Bu algı en sert duvar olarak Rusya’ya çarptı. Üst üste verilen tavizlerle (bence S-400 alımı da buna dahil) Rusya’nın öfkesi giderildi. Bugün dahil Türkiye aynı duvara çarpmaktan çok korkmaya devam ediyor.
Çarpılan bir başka duvar İsrail-Suudi Arabistan-Birleşik Arap Emirlikleri duvarıydı. Türkiye, bu güçlerle barışma yolunu arayıp bulmak zorunda kaldı; en önemlisi “bölgesinde her şeyi belirleyen güç” olma iddiasını yitirdi. Bu duvarın açtığı zarar hala tam olarak giderilmiş değil.

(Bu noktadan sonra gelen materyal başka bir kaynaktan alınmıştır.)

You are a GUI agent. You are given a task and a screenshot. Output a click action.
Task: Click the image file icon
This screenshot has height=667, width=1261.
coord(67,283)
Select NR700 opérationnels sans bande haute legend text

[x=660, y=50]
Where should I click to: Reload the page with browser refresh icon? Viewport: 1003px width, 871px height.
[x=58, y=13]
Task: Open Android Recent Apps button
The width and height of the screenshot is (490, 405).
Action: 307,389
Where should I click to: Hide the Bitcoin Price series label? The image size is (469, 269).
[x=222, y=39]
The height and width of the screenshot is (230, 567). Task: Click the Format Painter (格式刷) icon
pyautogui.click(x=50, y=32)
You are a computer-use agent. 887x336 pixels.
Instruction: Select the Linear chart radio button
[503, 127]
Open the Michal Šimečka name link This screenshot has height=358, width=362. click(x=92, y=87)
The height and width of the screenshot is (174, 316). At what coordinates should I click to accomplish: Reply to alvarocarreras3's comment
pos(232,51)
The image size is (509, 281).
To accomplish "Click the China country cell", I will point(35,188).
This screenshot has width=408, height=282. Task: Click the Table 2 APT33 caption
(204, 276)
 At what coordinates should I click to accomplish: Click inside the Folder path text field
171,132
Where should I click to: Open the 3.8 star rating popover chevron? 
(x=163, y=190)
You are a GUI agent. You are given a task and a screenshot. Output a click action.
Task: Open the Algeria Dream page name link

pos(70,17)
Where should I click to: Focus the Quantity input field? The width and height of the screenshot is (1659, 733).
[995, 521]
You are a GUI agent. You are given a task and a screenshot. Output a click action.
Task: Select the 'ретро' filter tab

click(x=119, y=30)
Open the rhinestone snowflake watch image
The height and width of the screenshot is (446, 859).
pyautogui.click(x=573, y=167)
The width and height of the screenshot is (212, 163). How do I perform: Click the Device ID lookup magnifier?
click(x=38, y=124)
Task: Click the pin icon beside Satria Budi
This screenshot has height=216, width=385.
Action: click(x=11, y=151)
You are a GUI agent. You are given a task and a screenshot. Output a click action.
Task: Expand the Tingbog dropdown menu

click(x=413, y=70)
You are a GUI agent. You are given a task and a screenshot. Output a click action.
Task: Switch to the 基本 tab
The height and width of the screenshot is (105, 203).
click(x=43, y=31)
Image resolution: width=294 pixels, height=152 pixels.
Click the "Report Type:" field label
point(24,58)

Ama esas duvar Amerika’ydı. Çarpışma gerçekte 2014 yılında Amerika’nın YPG/PKK’ya doğrudan silah yardımı yapmaya başlamasıyla yaşandı ama Türkiye bu çarpışmanın etkisini yeni yeni hissediyor veya kavrıyor. ABD ile duvarına biz DAEŞ’e karşı ABD ile birlikte savaşmayı reddettiğimiz için çarptık, topçumuzu devreye sokup Kobani’yi kurtarmadığımız için, Suriye’de ardı ardına yanlış seçimler yaptığımız için çarptık.
İlk çarpışma anında yarasız beresiz kaldık diye kazayı atlattık sandık ama öyle olmadı. “Stratejik ortak” dediğimiz Amerika, göstere göstere rotasını Türkiye’den başka yerlere kırdı, biz Amerikan Başkanıyla arada bir telefonda konuşmayı bu ülkeyle “iyi ilişkiler” için yeterli sandık.
Şimdi Türkiye 2014 yılında yaptığı stratejik hatanın, başını sonunu fazlaca düşünmeden ve kendi elini yüksek oynayarak yaptığı bir dış politika tercihinin bir başka sonucunu, Yunanistan ile arasında bozulan askeri dengeyi konuşmaya başladı. Tarihte belki de ilk kez Ege’de hava üstünlüğünü Yunanistan’a kaptırmak üzereyiz; Amerikan silah ambargosu altında yaşadığımız 70’lerin ikinci yarısında bile bu olmamıştı.
Uzun lafın ve maceranın kısası şu: Biz Amerika’ya “Kendi başımıza ayakta dururuz” dedik, o da bize “Peki dur öyleyse” cevabını verdi.
Şimdi de tam bu sebeple Amerika’ya yeniden kızmaya başladık.